2. Exploring your home page




  • It is not immediately obvious how to access other app functionality, such as checking current holds
  • Little information hierarchy to guide the user
  • Button text can be made more legible


  • Added carousels to increase scannability and enhance exploration
  • Added a navigation bar to make other functions more visible
  • Renamed and added subheadings to categories to establish clearer information hierarchy
  • Moved “Globe and Mail Bestsellers” to the top to highlight this selection

3. Searching for a book




  • No major violations, but opportunity to utilize empty whitespace to support users


  • Added “Recent Searches” and “Explore Popular Genres” sections to help backtrack or search by genres
  • Changed “Refine” to “Filter” to be more consistent with other mobile apps
  • Changed “Refine” to “Filter” to be more consistent with other mobile apps

4. Getting book information




  • Icons are confusing and don’t communicate actions well
  • Book description is hard to read and overwhelming
  • “Community Activity” label can be confusing


  • Created buttons with clear labels
  • Created a collapsible option for the book description
  • Renamed “Community Activity” label into “Book Reviews”
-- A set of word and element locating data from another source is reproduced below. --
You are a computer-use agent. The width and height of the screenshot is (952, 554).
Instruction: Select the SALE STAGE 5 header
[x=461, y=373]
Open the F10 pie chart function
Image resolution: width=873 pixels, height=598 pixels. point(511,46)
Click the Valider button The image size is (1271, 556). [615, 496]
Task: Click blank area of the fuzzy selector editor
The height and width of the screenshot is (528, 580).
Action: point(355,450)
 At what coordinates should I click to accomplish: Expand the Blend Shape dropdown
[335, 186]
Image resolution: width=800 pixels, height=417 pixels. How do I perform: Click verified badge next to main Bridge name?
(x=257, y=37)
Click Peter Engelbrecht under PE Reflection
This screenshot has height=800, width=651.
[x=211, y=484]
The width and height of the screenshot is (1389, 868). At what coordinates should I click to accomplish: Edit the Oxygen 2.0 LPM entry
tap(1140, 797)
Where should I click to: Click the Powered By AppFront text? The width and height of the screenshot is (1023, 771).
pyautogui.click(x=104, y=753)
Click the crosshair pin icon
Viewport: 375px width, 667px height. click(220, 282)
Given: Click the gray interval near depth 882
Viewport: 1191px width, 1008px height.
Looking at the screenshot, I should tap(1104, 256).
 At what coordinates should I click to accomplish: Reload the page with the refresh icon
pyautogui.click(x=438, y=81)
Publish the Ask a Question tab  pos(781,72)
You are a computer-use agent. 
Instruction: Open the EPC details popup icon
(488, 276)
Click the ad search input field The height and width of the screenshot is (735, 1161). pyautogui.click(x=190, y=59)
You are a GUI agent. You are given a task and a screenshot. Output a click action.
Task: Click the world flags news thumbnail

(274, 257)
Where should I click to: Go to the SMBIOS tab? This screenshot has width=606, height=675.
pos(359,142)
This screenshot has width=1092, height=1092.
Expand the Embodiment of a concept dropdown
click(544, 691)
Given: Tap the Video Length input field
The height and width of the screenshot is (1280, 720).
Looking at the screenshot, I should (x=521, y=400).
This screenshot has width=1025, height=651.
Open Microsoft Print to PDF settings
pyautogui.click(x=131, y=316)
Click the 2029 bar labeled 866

5. Finding the nearest available location




  • Upon tapping on their respective icons, both the map and list view of branch showed incorrect information
  • Button to find nearest location is could be made more discoverable


  • Combined both map and list views of branch locations, showing available locations sorted by distance by default
  • Added a button to help filter locations for user flexibility

6. Placing the hold




  • Buttons lack visual hierarchy and can be made more distinct
  • User flow is disrupted by having to log in before placing hold
  • No immediate feedback on placing a successful hold


  • Distributed available actions in the book detail page
  • Added a modal to help place a hold at their desired branch
  • Added a confirmation modal upon successfully placing their book on hold
  • “Cancel hold” button is added to show the action and communicate that the book is currently on hold

Design Impact

With this redesign, we were able to:

1. Modernize the look and feel of the app to fit VPL’s current branding, helping their presence to be felt more in the digital space and be consistent with their desktop site, and

2. Improve the visual hierarchy to not only create a more intuitive and consistent experience throughout the app, but help their mobile app promote their mission of “A free place for everyone to discover, create, and share ideas and information.

Key Learnings

1. Practicing good communication of ideas is crucial to success. Because this wasn’t a solo project, we both learned what it’s like to work when you’re not the one solely in charge of a project. Being clear and transparent about our ideas would not only help with working with other designers, but in working with developers, project managers, and other stakeholders.

2. Experience working with existing branding guidelines. With this project, we needed to consider whether our proposed changes would conflict with both the current UI’s existing mental models, and the branding constraints placed by VPL.

3. Keep it simple and focused. Throughout this project, it was important for us to keep in mind that we were not responsible for a rebrand, but rather to examine any issues that could negatively impact the usability. We also had to keep in mind that by only focusing on one key task flow, we can put all our efforts into improving one key functionality, instead of going into other areas of the app.

Next Steps

1. Explore other user flows within the app. Examples of these can be checking on current borrowings, scanning a library card, and checking and existing fees.

2. Testing, testing, testing. Conduct usability testing and user interviews to validate the redesign concept, making sure that we are including different types of users.

3. Examine the accessibility of the app. With VPL’s focus on inclusivity, we would look to see how we may include different language options, especially to accommodate for Vancouver’s diverse cultural scene.

4. Extend the range of features to provide for the community. Consider include listings of community events to support VPL’s mission.